(Extracted data entries)
┌──

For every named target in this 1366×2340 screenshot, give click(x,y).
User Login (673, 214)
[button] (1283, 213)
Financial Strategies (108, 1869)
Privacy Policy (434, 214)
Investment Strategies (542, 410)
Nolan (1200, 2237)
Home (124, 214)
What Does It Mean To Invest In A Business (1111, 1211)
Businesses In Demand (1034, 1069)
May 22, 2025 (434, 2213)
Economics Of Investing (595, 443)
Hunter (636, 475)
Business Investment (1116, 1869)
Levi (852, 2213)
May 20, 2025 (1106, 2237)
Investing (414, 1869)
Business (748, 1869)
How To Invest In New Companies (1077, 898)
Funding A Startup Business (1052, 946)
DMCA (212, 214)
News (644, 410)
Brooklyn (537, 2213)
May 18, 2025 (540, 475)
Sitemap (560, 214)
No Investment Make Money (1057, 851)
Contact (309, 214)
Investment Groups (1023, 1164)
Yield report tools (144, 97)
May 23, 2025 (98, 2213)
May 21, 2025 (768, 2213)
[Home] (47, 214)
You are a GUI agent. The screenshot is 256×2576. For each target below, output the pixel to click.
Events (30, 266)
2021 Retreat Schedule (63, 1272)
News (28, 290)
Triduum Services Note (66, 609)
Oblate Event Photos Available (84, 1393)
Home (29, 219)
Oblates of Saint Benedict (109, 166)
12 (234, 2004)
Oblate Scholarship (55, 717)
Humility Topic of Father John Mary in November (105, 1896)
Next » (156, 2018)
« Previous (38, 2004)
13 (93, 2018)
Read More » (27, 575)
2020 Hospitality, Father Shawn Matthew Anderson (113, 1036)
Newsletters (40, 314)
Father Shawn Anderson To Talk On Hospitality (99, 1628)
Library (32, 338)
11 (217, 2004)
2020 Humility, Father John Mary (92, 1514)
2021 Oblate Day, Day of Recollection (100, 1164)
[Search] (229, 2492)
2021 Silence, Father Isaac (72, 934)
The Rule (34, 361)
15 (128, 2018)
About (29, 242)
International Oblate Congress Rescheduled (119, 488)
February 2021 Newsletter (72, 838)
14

└──

Copy every record verbatim.

Task result:
For every named target in this 1366×2340 screenshot, give click(x,y).
User Login (673, 214)
[button] (1283, 213)
Financial Strategies (108, 1869)
Privacy Policy (434, 214)
Investment Strategies (542, 410)
Nolan (1200, 2237)
Home (124, 214)
What Does It Mean To Invest In A Business (1111, 1211)
Businesses In Demand (1034, 1069)
May 22, 2025 (434, 2213)
Economics Of Investing (595, 443)
Hunter (636, 475)
Business Investment (1116, 1869)
Levi (852, 2213)
May 20, 2025 (1106, 2237)
Investing (414, 1869)
Business (748, 1869)
How To Invest In New Companies (1077, 898)
Funding A Startup Business (1052, 946)
DMCA (212, 214)
News (644, 410)
Brooklyn (537, 2213)
May 18, 2025 (540, 475)
Sitemap (560, 214)
No Investment Make Money (1057, 851)
Contact (309, 214)
Investment Groups (1023, 1164)
Yield report tools (144, 97)
May 23, 2025 (98, 2213)
May 21, 2025 (768, 2213)
[Home] (47, 214)
You are a GUI agent. The screenshot is 256×2576. For each target below, output the pixel to click.
Events (30, 266)
2021 Retreat Schedule (63, 1272)
News (28, 290)
Triduum Services Note (66, 609)
Oblate Event Photos Available (84, 1393)
Home (29, 219)
Oblates of Saint Benedict (109, 166)
12 (234, 2004)
Oblate Scholarship (55, 717)
Humility Topic of Father John Mary in November (105, 1896)
Next » (156, 2018)
« Previous (38, 2004)
13 (93, 2018)
Read More » (27, 575)
2020 Hospitality, Father Shawn Matthew Anderson (113, 1036)
Newsletters (40, 314)
Father Shawn Anderson To Talk On Hospitality (99, 1628)
Library (32, 338)
11 (217, 2004)
2020 Humility, Father John Mary (92, 1514)
2021 Oblate Day, Day of Recollection (100, 1164)
[Search] (229, 2492)
2021 Silence, Father Isaac (72, 934)
The Rule (34, 361)
15 (128, 2018)
About (29, 242)
International Oblate Congress Rescheduled (119, 488)
February 2021 Newsletter (72, 838)
14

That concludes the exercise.